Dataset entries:

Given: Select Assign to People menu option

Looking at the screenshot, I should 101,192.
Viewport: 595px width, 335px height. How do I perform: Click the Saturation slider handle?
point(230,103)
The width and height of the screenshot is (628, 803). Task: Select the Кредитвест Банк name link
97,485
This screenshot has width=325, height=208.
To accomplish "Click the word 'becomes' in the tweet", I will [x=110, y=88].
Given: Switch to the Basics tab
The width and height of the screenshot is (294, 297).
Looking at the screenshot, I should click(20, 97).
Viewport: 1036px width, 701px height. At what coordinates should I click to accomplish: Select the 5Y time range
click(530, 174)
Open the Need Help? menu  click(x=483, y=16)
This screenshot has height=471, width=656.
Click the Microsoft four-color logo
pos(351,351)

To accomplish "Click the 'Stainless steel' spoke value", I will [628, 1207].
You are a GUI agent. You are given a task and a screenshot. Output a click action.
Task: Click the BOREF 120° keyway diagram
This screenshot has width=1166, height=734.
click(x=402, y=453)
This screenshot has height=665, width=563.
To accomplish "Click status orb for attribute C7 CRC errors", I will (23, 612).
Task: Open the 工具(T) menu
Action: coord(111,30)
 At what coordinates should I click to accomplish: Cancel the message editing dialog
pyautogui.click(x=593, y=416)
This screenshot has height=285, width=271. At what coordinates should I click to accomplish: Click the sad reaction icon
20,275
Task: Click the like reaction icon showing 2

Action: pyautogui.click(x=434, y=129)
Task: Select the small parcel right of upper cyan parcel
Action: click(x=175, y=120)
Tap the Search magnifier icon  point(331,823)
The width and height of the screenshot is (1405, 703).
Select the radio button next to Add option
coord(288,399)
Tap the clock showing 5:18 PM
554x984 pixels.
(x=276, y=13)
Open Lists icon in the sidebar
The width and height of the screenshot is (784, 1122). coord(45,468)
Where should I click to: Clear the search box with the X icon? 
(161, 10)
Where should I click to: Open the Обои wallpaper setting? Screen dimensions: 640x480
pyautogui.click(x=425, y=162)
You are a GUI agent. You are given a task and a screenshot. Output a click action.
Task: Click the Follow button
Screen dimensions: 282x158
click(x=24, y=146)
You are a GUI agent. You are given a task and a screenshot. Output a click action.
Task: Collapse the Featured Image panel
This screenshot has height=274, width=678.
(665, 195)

■ What the task requires ■
In full and without alteration, transcribe the entries above.

■ Answer box ■
Given: Select Assign to People menu option

Looking at the screenshot, I should 101,192.
Viewport: 595px width, 335px height. How do I perform: Click the Saturation slider handle?
point(230,103)
The width and height of the screenshot is (628, 803). Task: Select the Кредитвест Банк name link
97,485
This screenshot has width=325, height=208.
To accomplish "Click the word 'becomes' in the tweet", I will [x=110, y=88].
Given: Switch to the Basics tab
The width and height of the screenshot is (294, 297).
Looking at the screenshot, I should click(20, 97).
Viewport: 1036px width, 701px height. At what coordinates should I click to accomplish: Select the 5Y time range
click(530, 174)
Open the Need Help? menu  click(x=483, y=16)
This screenshot has height=471, width=656.
Click the Microsoft four-color logo
pos(351,351)

To accomplish "Click the 'Stainless steel' spoke value", I will [628, 1207].
You are a GUI agent. You are given a task and a screenshot. Output a click action.
Task: Click the BOREF 120° keyway diagram
This screenshot has width=1166, height=734.
click(x=402, y=453)
This screenshot has height=665, width=563.
To accomplish "Click status orb for attribute C7 CRC errors", I will (23, 612).
Task: Open the 工具(T) menu
Action: coord(111,30)
 At what coordinates should I click to accomplish: Cancel the message editing dialog
pyautogui.click(x=593, y=416)
This screenshot has height=285, width=271. At what coordinates should I click to accomplish: Click the sad reaction icon
20,275
Task: Click the like reaction icon showing 2

Action: pyautogui.click(x=434, y=129)
Task: Select the small parcel right of upper cyan parcel
Action: click(x=175, y=120)
Tap the Search magnifier icon  point(331,823)
The width and height of the screenshot is (1405, 703).
Select the radio button next to Add option
coord(288,399)
Tap the clock showing 5:18 PM
554x984 pixels.
(x=276, y=13)
Open Lists icon in the sidebar
The width and height of the screenshot is (784, 1122). coord(45,468)
Where should I click to: Clear the search box with the X icon? 
(161, 10)
Where should I click to: Open the Обои wallpaper setting? Screen dimensions: 640x480
pyautogui.click(x=425, y=162)
You are a GUI agent. You are given a task and a screenshot. Output a click action.
Task: Click the Follow button
Screen dimensions: 282x158
click(x=24, y=146)
You are a GUI agent. You are given a task and a screenshot. Output a click action.
Task: Collapse the Featured Image panel
This screenshot has height=274, width=678.
(665, 195)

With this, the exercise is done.